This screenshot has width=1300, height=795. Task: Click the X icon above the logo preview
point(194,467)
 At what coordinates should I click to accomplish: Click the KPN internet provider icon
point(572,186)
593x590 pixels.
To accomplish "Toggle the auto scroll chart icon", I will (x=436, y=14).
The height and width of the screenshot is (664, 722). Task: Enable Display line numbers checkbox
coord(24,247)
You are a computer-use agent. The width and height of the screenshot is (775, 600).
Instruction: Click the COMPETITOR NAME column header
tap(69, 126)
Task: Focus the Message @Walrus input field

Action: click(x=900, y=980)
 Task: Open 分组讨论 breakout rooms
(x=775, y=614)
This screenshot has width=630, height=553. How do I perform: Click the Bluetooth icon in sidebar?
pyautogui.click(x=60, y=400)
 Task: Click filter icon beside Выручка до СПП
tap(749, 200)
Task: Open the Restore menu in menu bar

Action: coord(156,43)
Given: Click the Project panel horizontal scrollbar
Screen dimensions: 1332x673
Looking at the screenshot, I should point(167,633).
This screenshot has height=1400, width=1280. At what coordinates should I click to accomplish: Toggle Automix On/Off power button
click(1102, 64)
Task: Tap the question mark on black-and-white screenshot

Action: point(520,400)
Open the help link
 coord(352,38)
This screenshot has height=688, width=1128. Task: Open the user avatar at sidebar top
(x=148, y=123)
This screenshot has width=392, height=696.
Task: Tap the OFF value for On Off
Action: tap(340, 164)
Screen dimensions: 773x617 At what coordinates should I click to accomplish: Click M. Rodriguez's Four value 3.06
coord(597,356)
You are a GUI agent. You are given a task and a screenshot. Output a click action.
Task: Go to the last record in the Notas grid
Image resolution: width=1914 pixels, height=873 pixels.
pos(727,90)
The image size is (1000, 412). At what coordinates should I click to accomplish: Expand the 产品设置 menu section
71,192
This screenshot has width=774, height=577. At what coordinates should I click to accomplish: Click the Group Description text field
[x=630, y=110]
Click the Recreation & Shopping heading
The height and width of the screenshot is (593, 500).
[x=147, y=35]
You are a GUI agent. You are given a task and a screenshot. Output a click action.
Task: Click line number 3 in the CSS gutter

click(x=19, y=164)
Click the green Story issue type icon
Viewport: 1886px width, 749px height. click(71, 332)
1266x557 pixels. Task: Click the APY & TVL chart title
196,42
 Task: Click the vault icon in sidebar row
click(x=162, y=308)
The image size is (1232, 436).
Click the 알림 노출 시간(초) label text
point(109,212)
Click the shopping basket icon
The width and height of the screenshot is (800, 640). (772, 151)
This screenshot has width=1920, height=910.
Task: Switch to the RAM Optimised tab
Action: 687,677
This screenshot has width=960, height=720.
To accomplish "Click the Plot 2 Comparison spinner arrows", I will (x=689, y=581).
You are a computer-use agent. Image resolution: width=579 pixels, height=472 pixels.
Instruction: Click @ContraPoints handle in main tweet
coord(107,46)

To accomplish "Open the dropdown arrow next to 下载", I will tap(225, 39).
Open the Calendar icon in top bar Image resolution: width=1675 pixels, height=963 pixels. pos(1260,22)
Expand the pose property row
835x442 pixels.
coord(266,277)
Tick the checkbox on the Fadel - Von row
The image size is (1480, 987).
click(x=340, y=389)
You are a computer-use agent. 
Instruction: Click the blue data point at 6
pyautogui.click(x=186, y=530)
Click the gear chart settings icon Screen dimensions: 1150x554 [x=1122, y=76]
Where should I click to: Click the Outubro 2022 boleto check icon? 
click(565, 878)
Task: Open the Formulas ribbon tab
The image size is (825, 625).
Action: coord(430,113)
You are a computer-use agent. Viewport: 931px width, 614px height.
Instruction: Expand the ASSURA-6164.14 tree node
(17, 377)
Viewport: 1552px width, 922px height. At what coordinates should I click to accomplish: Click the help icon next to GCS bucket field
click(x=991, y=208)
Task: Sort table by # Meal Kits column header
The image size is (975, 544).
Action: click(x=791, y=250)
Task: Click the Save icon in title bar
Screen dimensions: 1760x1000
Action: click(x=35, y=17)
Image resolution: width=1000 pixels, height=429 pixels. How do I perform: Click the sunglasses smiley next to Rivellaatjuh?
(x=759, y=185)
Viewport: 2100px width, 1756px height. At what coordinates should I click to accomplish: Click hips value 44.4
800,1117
____
Directions for this task: Scan the records above for the string "computer", then copy each line where it turns up.

Result for this exercise:
You are a computer-use agent. The width and height of the screenshot is (775, 600).
You are a computer-use agent. Image resolution: width=579 pixels, height=472 pixels.
You are a computer-use agent. 
You are a computer-use agent. Viewport: 931px width, 614px height.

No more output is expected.